*** Opening of DATA ***

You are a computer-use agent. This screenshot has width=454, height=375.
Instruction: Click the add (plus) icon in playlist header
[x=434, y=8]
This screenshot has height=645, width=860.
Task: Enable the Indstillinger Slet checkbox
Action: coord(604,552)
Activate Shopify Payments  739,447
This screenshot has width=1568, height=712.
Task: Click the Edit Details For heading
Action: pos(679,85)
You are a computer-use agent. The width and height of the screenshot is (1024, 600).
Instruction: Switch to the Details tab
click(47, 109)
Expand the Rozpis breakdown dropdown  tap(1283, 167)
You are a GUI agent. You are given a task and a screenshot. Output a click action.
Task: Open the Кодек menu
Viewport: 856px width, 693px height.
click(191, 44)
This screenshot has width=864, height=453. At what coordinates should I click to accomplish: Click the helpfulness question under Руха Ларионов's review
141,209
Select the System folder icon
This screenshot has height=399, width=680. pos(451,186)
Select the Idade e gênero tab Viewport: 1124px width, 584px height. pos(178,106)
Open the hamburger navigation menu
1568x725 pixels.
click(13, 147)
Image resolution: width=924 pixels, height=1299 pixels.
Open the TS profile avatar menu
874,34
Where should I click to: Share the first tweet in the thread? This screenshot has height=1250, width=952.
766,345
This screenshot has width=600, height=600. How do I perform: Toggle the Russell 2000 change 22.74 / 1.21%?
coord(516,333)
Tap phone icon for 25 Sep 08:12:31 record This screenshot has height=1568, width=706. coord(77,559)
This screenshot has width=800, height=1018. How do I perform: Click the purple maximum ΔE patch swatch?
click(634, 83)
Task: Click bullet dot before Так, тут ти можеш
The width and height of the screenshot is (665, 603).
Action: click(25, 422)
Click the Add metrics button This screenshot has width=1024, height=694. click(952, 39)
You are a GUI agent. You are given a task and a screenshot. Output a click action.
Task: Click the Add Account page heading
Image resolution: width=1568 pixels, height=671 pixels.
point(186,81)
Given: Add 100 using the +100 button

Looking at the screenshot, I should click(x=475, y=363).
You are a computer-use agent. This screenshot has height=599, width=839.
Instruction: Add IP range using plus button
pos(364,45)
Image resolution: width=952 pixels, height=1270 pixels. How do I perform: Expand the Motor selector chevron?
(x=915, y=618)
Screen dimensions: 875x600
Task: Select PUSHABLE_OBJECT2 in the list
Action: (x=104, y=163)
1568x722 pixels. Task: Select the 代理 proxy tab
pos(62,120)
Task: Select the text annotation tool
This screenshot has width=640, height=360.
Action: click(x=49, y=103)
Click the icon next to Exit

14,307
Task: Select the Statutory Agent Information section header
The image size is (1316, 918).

*** Close of DATA ***

In full and without changes, give the data above once more.

* **TASK RESPONSE**:
You are a computer-use agent. This screenshot has width=454, height=375.
Instruction: Click the add (plus) icon in playlist header
[x=434, y=8]
This screenshot has height=645, width=860.
Task: Enable the Indstillinger Slet checkbox
Action: coord(604,552)
Activate Shopify Payments  739,447
This screenshot has width=1568, height=712.
Task: Click the Edit Details For heading
Action: pos(679,85)
You are a computer-use agent. The width and height of the screenshot is (1024, 600).
Instruction: Switch to the Details tab
click(47, 109)
Expand the Rozpis breakdown dropdown  tap(1283, 167)
You are a GUI agent. You are given a task and a screenshot. Output a click action.
Task: Open the Кодек menu
Viewport: 856px width, 693px height.
click(191, 44)
This screenshot has width=864, height=453. At what coordinates should I click to accomplish: Click the helpfulness question under Руха Ларионов's review
141,209
Select the System folder icon
This screenshot has height=399, width=680. pos(451,186)
Select the Idade e gênero tab Viewport: 1124px width, 584px height. pos(178,106)
Open the hamburger navigation menu
1568x725 pixels.
click(13, 147)
Image resolution: width=924 pixels, height=1299 pixels.
Open the TS profile avatar menu
874,34
Where should I click to: Share the first tweet in the thread? This screenshot has height=1250, width=952.
766,345
This screenshot has width=600, height=600. How do I perform: Toggle the Russell 2000 change 22.74 / 1.21%?
coord(516,333)
Tap phone icon for 25 Sep 08:12:31 record This screenshot has height=1568, width=706. coord(77,559)
This screenshot has width=800, height=1018. How do I perform: Click the purple maximum ΔE patch swatch?
click(634, 83)
Task: Click bullet dot before Так, тут ти можеш
The width and height of the screenshot is (665, 603).
Action: click(25, 422)
Click the Add metrics button This screenshot has width=1024, height=694. click(952, 39)
You are a GUI agent. You are given a task and a screenshot. Output a click action.
Task: Click the Add Account page heading
Image resolution: width=1568 pixels, height=671 pixels.
point(186,81)
Given: Add 100 using the +100 button

Looking at the screenshot, I should click(x=475, y=363).
You are a computer-use agent. This screenshot has height=599, width=839.
Instruction: Add IP range using plus button
pos(364,45)
Image resolution: width=952 pixels, height=1270 pixels. How do I perform: Expand the Motor selector chevron?
(x=915, y=618)
Screen dimensions: 875x600
Task: Select PUSHABLE_OBJECT2 in the list
Action: (x=104, y=163)
1568x722 pixels. Task: Select the 代理 proxy tab
pos(62,120)
Task: Select the text annotation tool
This screenshot has width=640, height=360.
Action: click(x=49, y=103)
Click the icon next to Exit

14,307
Task: Select the Statutory Agent Information section header
The image size is (1316, 918).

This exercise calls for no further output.